Texte -

03 mai 2005

Jean Hani, René Guénon et le christianisme: à propos du Symbolisme de la croix, (note de lectura)

Paru dans René Guénon, Cahiers de l’Herne, 1985.

La diffusion croissante de l’œuvre de René Guénon est en liaison croissante avec la vitesse accélérée avec laquelle s’effondrent les bases idéologiques de notre monde. Elle est en relation aussi avec l’épuisement des horizons de la science moderne.

Pourtant, les milieux chrétiens, qui devraient être les plus attentifs au message de Guénon, sont les plus fermés, sinon les plus hostiles. Plus son œuvre gagne d’audience, plus elle est en proie de leurs critiques les plus violentes, injustes et parfois odieuses. “[…] ce que nous lisons en ce genre est à la fois affligeant et révoltant. Affligeant, par ce que les auteurs semblent bien n’avoir rien compris à l’œuvre de Guénon et faire perpétuellement des contresens dans l’interprétation de ce qu’il écrit; révoltant, parce que ces censeurs sont animés par un parti pris fanatique qui se manifeste par une hargne mal contenue. Au surplus, lorsqu’on considère ces libelles, en les collationnant, comme disent les érudits, on est frappé par la convergence et, souvent, l’identité des argumentations chez leurs auteurs, même à des dizaines d’années distance et jusqu’au livre récent de Marie-France James; de sorte qu’on peut se demander s’il n’existe pas, derrière tous ces gens, une inspiration unique qui orchestre, en quelque sorte, leurs élucubrations.” (p. 273-274)

Enregistrements conservés -
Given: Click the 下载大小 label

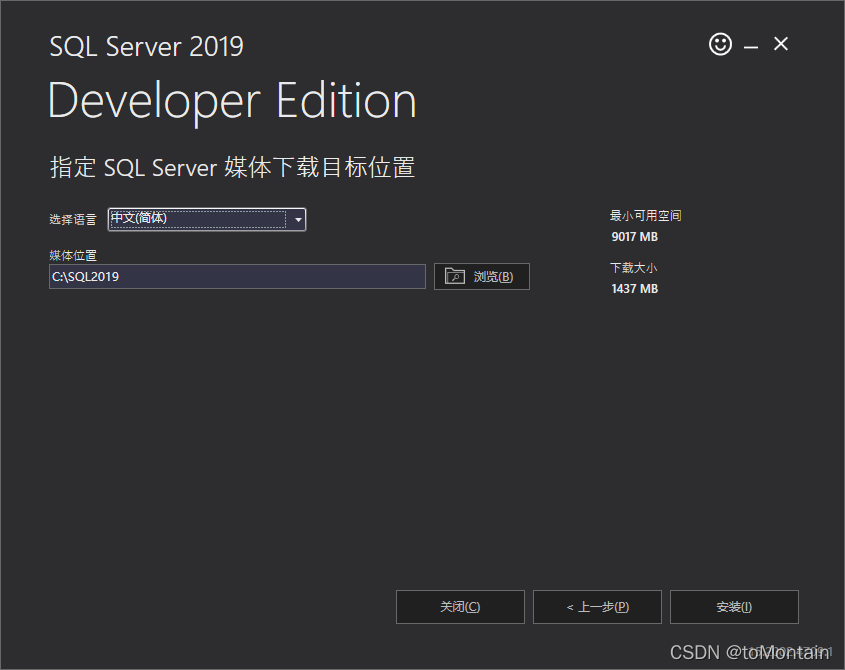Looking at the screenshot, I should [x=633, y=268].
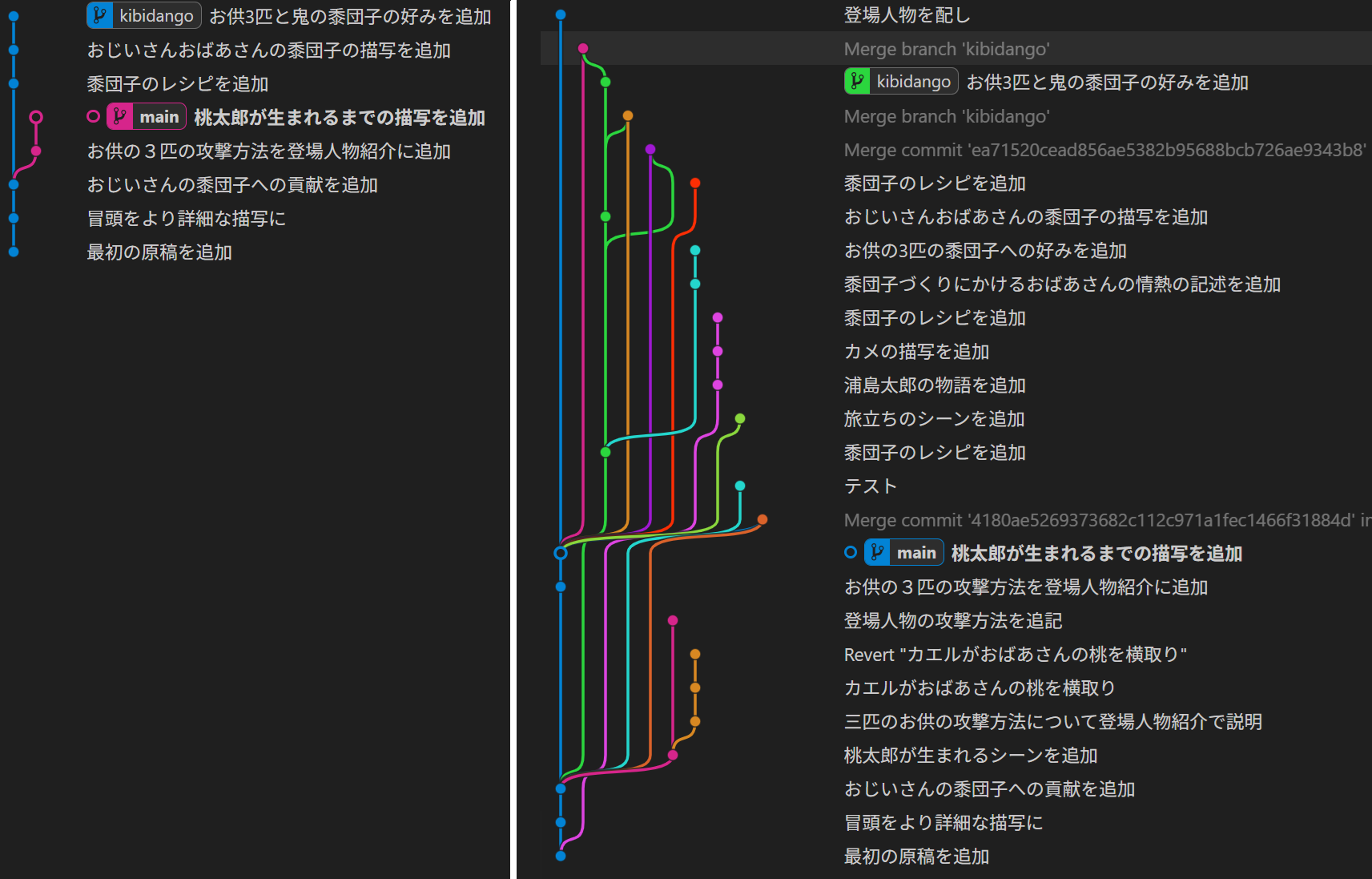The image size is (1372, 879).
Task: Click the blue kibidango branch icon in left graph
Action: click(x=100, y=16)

Consigne - Selon le texte sur René Guénon et le christianisme, pourquoi les critiques chrétiennes de l'œuvre de Guénon sont-elles jugées à la fois affligeantes et révoltantes ? Répondez en une à trois phrases.

Solution proposée - Elles sont affligeantes parce que leurs auteurs semblent n'avoir rien compris à l'œuvre de Guénon et font sans cesse des contresens en interprétant ce qu'il écrit. Elles sont révoltantes parce que ces censeurs sont animés par un parti pris fanatique, qui se manifeste par une hargne mal contenue.